I’m a beginner and I would like to have the website up and running by the end of this month (maximum mid September)
If you’re going for speed, go with Hugo and a pre-made theme. If you are willing to make the website wait a little, learn HTML, CSS and JS. Remember: Hugo doesn’t force anything on you, aka you can start with a pre-made theme and then, later on, switch to your custom one.
The beauty of a static site generator (like Hugo) is that you can change literally every page on your website by modifing only a couple of files (the templates; in the case of Hugo they a contained in the layouts
folder for you custom things and the themes
folder for pre-made themes), since the text content itself is stored separately from everything else (in the case of a Hugo site in the contents
folder and in Markdown format)
TL;DR: use Caddy
Is it possible to start using Hugo and then later on after learning some web development, replace everything by your own codes, scripts, themes … And don’t use anything Hugo as if you never used it before?
Yes you can, but you’ll have to code something that takes the Markdown of the old website and converts it in whatever your newer codebase needs (assuming it doesn’t support Markdown), including shortcodes (if you’ve used them, of couse). All on your own
Realistically, to build something okay, maybe a few hours. But you never stop learning HTML and CSS, let alone JS. But of course it depends on what you wanna build. A HTML document with text and a background color will take a few minutes, something more complex will take longer. I suggest you take it slow. If you really want to get into web development, you will have a loooot to learn. If you say nah I just want a website, you can opt for more simpler options and make do.
Of course. But it wont be easy. You are essentially switching the foundation of your website. I personally use Python Flask as I mentioned for my personal site and Django (you can ignore this one for now, I am just saying your options) for work.
If you want a full stack approach, you will have to use one of these frameworks (also including Express for JS, Ruby on Rails for Ruby, etc which usually also have their own template rendering engine).

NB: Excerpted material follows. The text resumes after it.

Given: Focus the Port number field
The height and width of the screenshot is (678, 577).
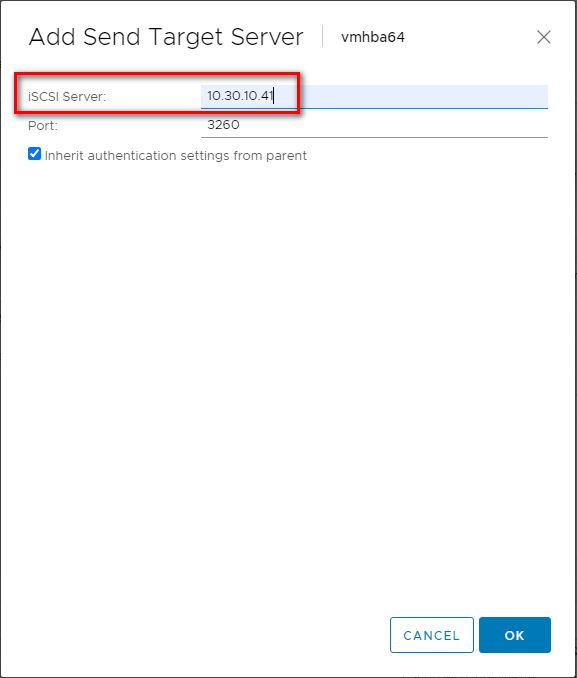Looking at the screenshot, I should coord(374,125).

However if you simply want to have a front end and not a dynamic site, you are good to use something like Hugo or any other static site generator.
BUUUT I’m getting ahead of myself. Just know that you have options. Start learning basic HTML and CSS, after that maybe JS if you are interested (knowing a bit helps greatly and if you have previous programming experience, it will be likely easy), and then start exploring the other paradigms I mentioned. You WILL nuke your first project, so dont make it permanent. Forget about all the web servers, frameworks, generators, and just learn html and css on your local machine with trial and error. You may wanna check out CodePen if you dont have a development environment yet AND you may find some cool “Pens” that may help you.
PS: I GREATLY suggest you use MDN. It is very good for beginner tutorials, so you can use that as your starting point. They also have every HTML and CSS tag/property as a wiki, so you can use that if you are confused about individual things.
I think I’ll start with hugo
Alright, if thats what you wanna do, have fun. I would suggest you dont learn the tool just yet, but learn the underlying languages first. That way you can figure out how to do stuff even without hugo so you wnt have to re-learn the proper things once you stop using hugo.
By underlying languages you mean HTML, CSS and JavaScript right?
That’s seems efficient.
So what are your thoughts on:
Porkbun vs Cloudflare for buying a domain name. Pros and cons for pricing, security, privacy and features.
Netlify vs GitHub Pages vs Cloudflare Pages for hosting a Hugo website. Pros and cons for pricing (0 to maximum $ 10 per year is the goal ), features, security and privacy.
All those are great questions that I have no experience with.
Your experience and knowledge setting this website up seems like a great topic to share with others.